China to pay about $390 for Russian gas – energy expert tells RT

China to pay about $390 for Russian gas – energy expert tells RT

As the gas price in the $400 billion Russia-China deal hasn’t been officially announced, Konstantin Simonov, general director of Russia’s National Energy Security Fund, said it would be about $390 per 1,000 cubic meters.

“In the end, I think, we got a very good price,” Simonov told RT on the sidelines of last week’s St. Petersburg Economic Forum.

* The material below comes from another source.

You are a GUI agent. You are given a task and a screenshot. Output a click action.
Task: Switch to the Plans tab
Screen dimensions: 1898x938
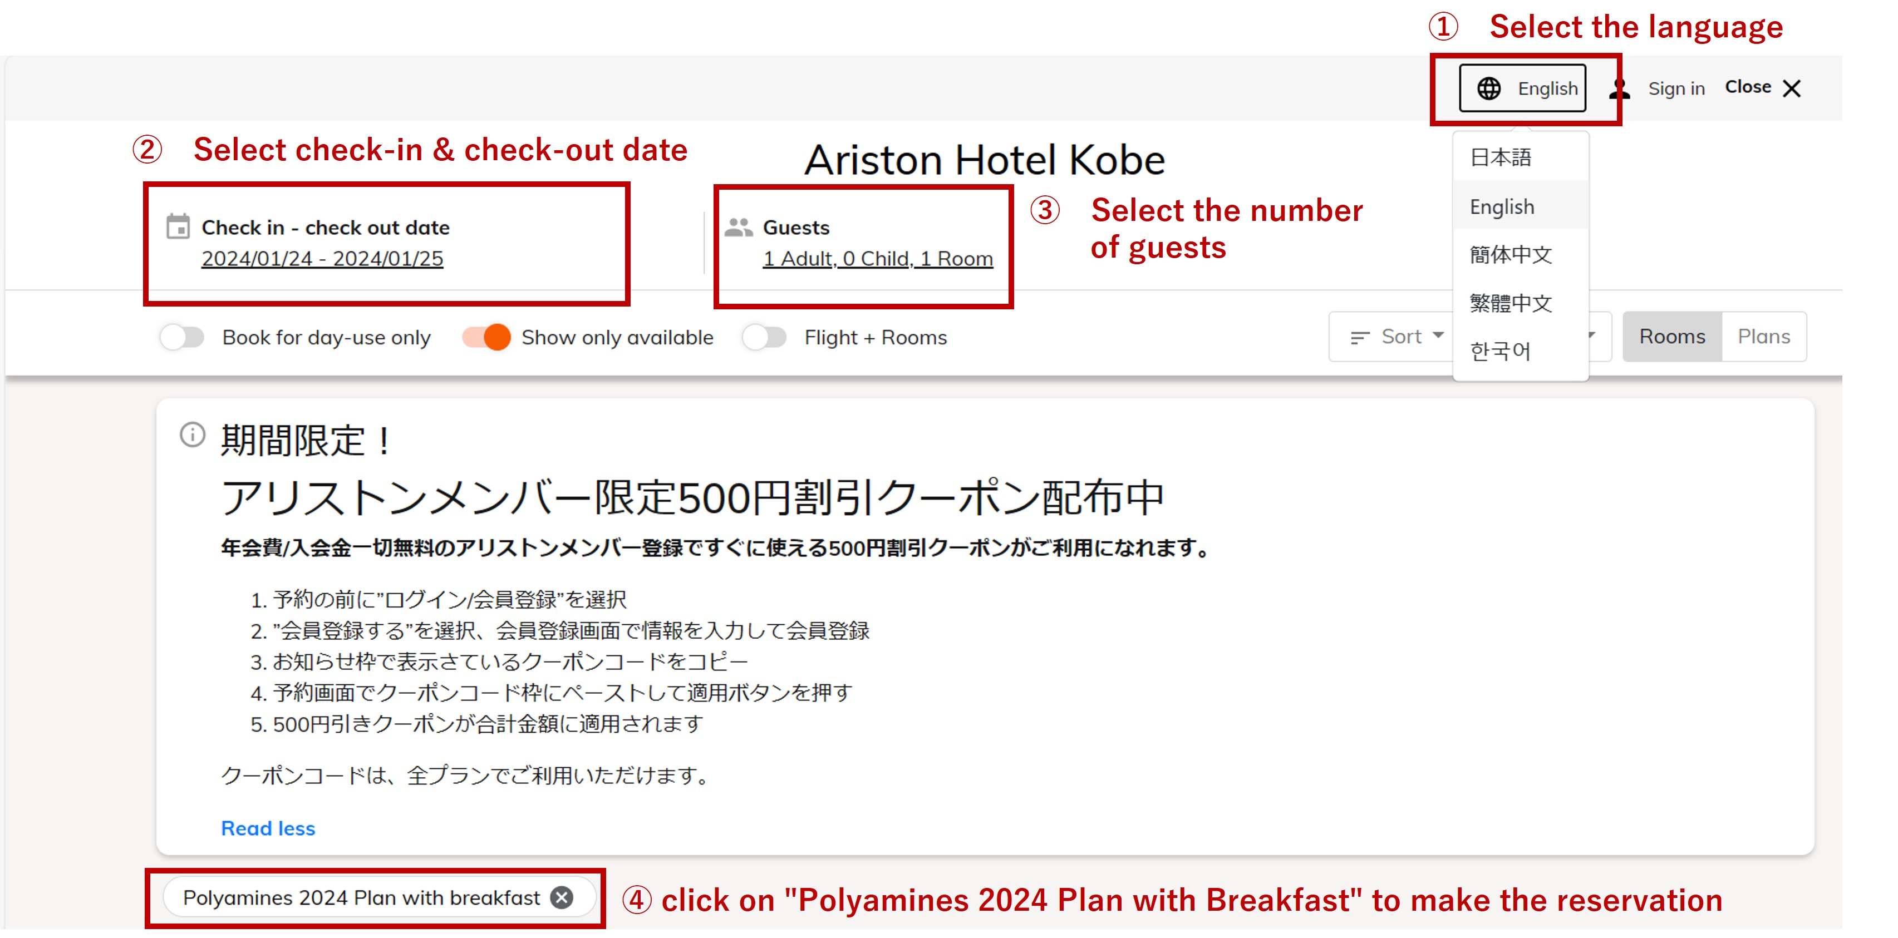[1763, 336]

Simonov thinks that the widely reported sticker price of $350 per 1,000 cubic meters is a simple oversimplification of the minute details of the $400 billion gas deal under which Gazprom will supply China with 38 billion cubic meters (bcm) of natural gas over the next 30 years.

Simply dividing $400 by 38 bcm over the 30-year time period doesn’t take into account the full scope, Simonov said.

Under the contract, supplies of Russian gas via the Eastern route will reach the full capacity of 38 bcm a year only after the fifth year of supplies. During the first five years deliveries will only be 16 bcm annually, Simonov explained.

This means that the total gas supply will exceed a trillion cubic meters and the price will come closer to $390.

Russia's President Vladimir Putin (L) and China's President Xi Jinping shake hands after signing an agreement during a bilateral meeting at the Xijiao State Guesthouse ahead of the fourth Conference on Interaction and Confidence Building Measures in Asia (CICA) summit, in Shanghai on May 20, 2014.( AFP Photo / Carlos Barria)

Mutually beneficial

When negotiations first began in 2004, Gazprom said it wouldn’t accept a price below the average price for Europe, which now stands at $375-380.

The Chinese were also able to use the threat of diminishing European demand as well as Western-led sanctions to their advantage in the negotiations. But the final price is closer to the upper end of the expected $350 - $400 range, which is good for Russia, Simonov said.

“Has China lost? I wouldn’t say so,” Simonov said.

Russia was able to offer China not only gas, but gas in the region it needs it, the most populous northeastern regions, Simonov said.

Some activists were suggesting to “build a pipeline from Turkmenistan, we’ll build a pipe from Burma, we have LNG plants in the east.”

However, importing gas from Russia may prove to be a better economic alternative to Central Asia because Russia can deliver gas to China where it needs it.

“And when gas comes from Turkmenistan to the west of China, it’s not needed there, because key production facilities are in the east and it would have been necessary to transport it across the entire country. And that’s 4,000 kilometers,” Simonov said.

“In the gas business transportation is very important.” And “is very expensive.”

For example, LNG transport from Australia, another supplier to China’s booming energy economy, is price between $600-700 bcm.

AFP Photo

Changing perception

The Russia-China megadeal may become a precedent for future deals, Simonov said.

The Chinese are largely perceived as “crafty people” who, of course, pursue their own interests, the expert added. This is part of why the deal was discussed for over 10 years before signing. But the latest deal showed that when they feel they can be hurt they can be flexible.

The gas deal between Gazprom and China’s CNPC is the beginning of Russia’s incursion into the hot and expanding Asian market, as the two countries plan to cooperate more closely on trade, investment, and military projects as well.

Russia will supply China with 38 billion cubic meters of gas per year via the eastern Power of Siberia pipeline, which crosses Siberia and reaches China's northeast regions. A route that could deliver gas to China from Russia's west is also in the works.